38 取捨選択

 五月二十九日、月曜日。


 放課後、ショッピングセンターにて麻衣とデートする。

 ゲーセンで一緒に音ゲーをして、クレーンゲームで大きなぬいぐるみを取って、プリクラを撮った。いわゆるキスプリも撮影。スマホの裏面に貼ることを強制された。


 その後は映画を見て、フードコートで晩飯を食べてからホテルへ。

 今日のコンセプトは『普通のカップルらしい過ごし方』だった。最後にエッチをもってくることで、それまでの時間を『焦らし』に使うことができ、より一層興奮するはずだ――とは麻衣の言葉。
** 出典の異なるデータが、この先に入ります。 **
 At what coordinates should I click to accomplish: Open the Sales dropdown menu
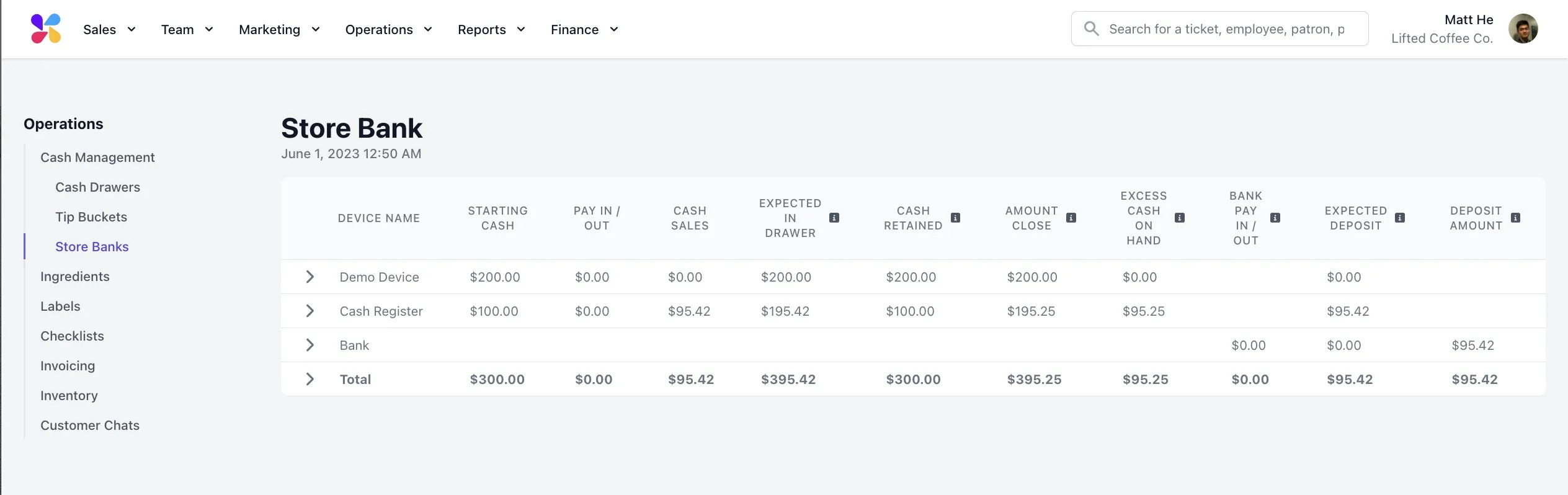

 確かに、楽しそうに動き回り、表情を変える麻衣を見ては、早くヤりたいと思えたもので、実際今日のプレイはいつも以上に興奮した。






 五月三十日、火曜日。


 昼に用事があるから早弁しておくように、と麻衣。

 一体何をするかと思えば、なんと部室でのセックスだった。

 麻衣はスリルがあると興奮するタイプらしく、絶賛していたが、僕はバレるんじゃないかと終始ひやひやしっぱなしだった。

 とはいえそんなことは些細な問題である。麻衣が新しい楽しみを覚えてくれたなら、これに越したことはない。

 今週、いや来週くらいは延命できそうな気がしてきた。






 五月三十一日、水曜日。


 麻衣が僕の家に来た。

 麻衣は存分に猫を被って、僕の両親とそつなく挨拶を交わしてみせた。


 その後は当然のように僕の部屋へ。

 両親には絶対に部屋に来ないよう念を押しておいた。父も母も微笑ましいものを見るような目で僕を見たが、ごめん、そんなレベルじゃない。


 予想通り、僕の部屋でセックスが始まった。

 彩音はまだ帰ってきてないし、いつ帰ってくるかもわからない。もし見られたら何と言い訳しようかと思いつつ、どうでもいいか、とすぐになげやりになって、僕は麻衣に没頭した。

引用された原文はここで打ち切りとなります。